> Work task
Transcribe each entry below exactly. Pictures do not go in the copy.

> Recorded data
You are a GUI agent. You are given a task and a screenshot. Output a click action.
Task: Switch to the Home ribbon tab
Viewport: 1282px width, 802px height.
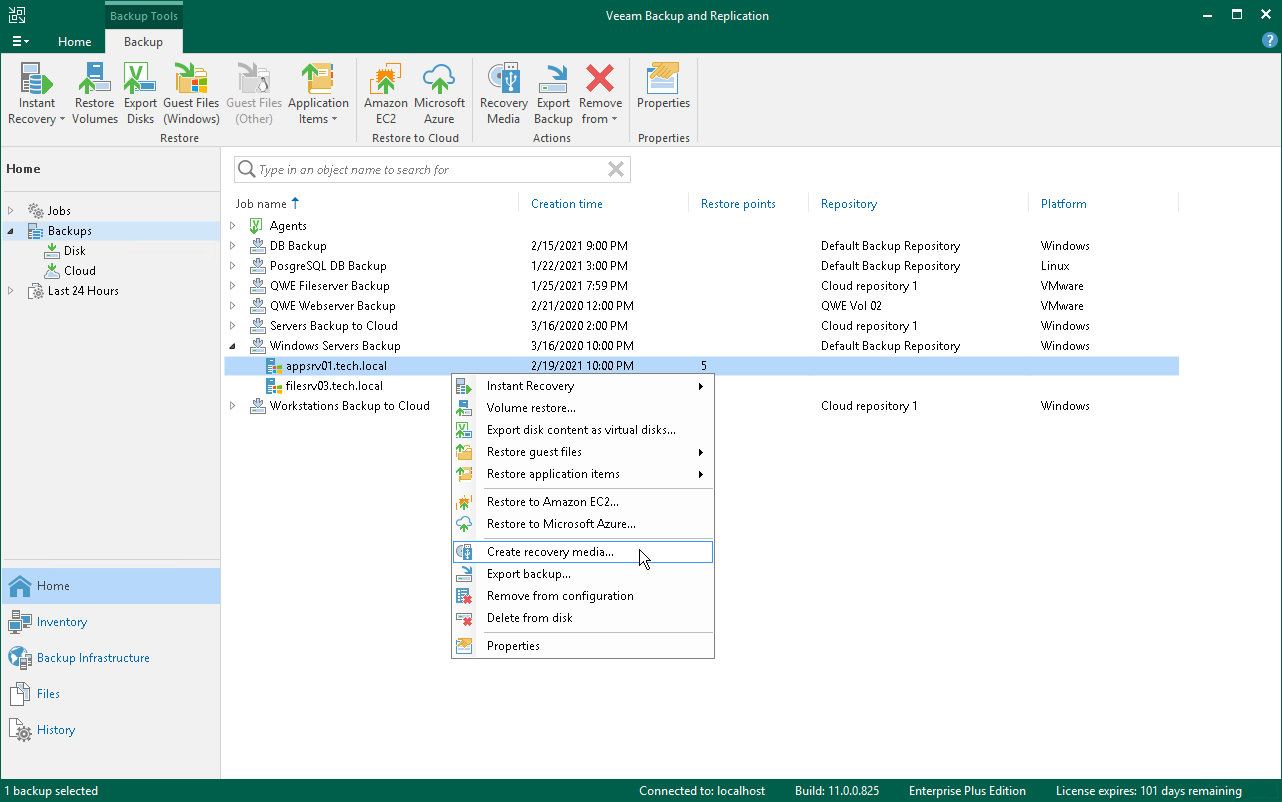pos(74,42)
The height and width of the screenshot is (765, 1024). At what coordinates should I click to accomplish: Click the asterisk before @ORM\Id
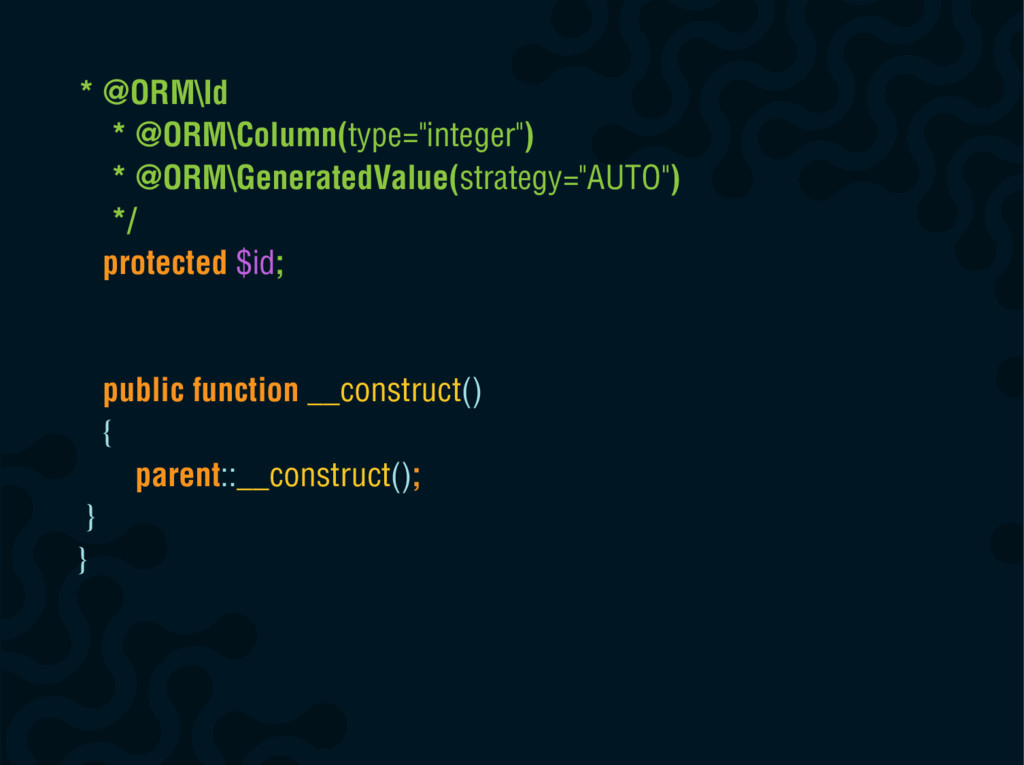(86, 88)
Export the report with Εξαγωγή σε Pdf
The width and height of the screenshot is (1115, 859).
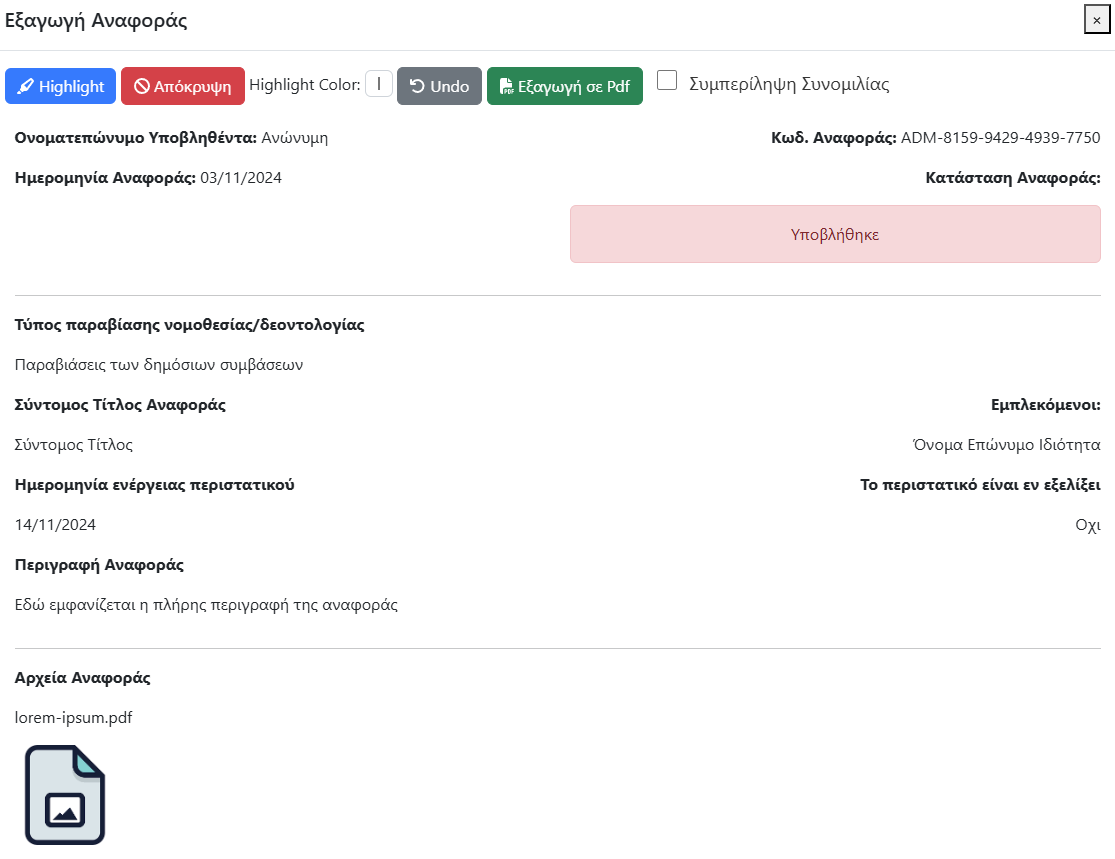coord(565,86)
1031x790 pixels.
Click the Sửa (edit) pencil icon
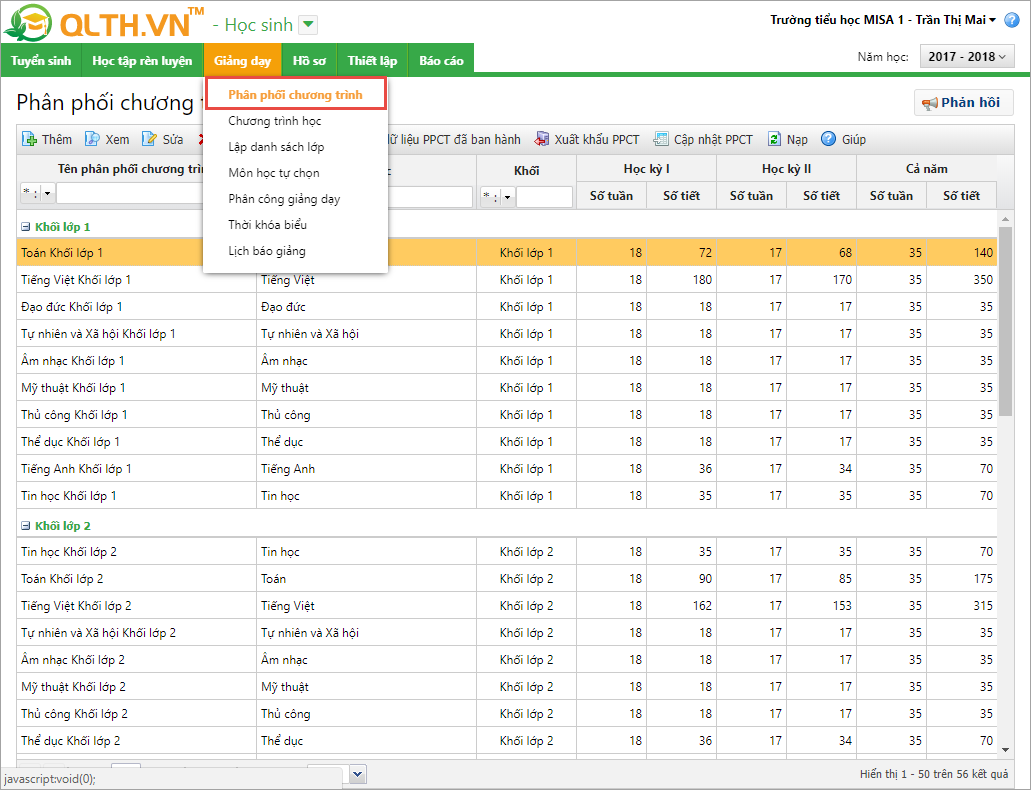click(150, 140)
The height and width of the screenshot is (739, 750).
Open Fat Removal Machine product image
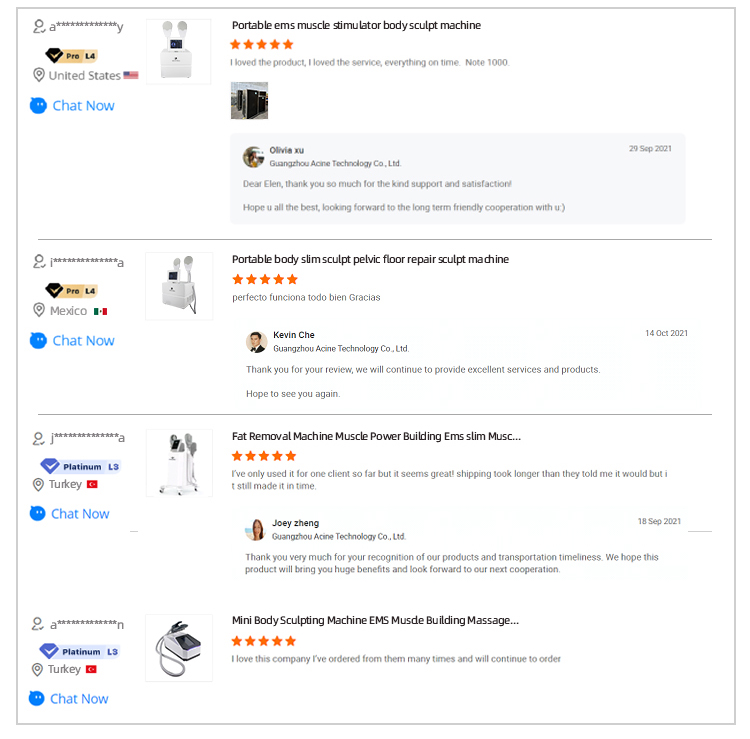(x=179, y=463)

> Output
You are a GUI agent. You are given a task and a screenshot. Output a click action.
Task: Switch to the Home ribbon tab
Viewport: 1282px width, 802px height.
pos(74,42)
The height and width of the screenshot is (765, 1024). At what coordinates should I click to accomplish: Click the asterisk before @ORM\Id
(86, 88)
Export the report with Εξαγωγή σε Pdf
The width and height of the screenshot is (1115, 859).
coord(565,86)
1031x790 pixels.
Click the Sửa (edit) pencil icon
click(150, 140)
The height and width of the screenshot is (739, 750).
Open Fat Removal Machine product image
(x=179, y=463)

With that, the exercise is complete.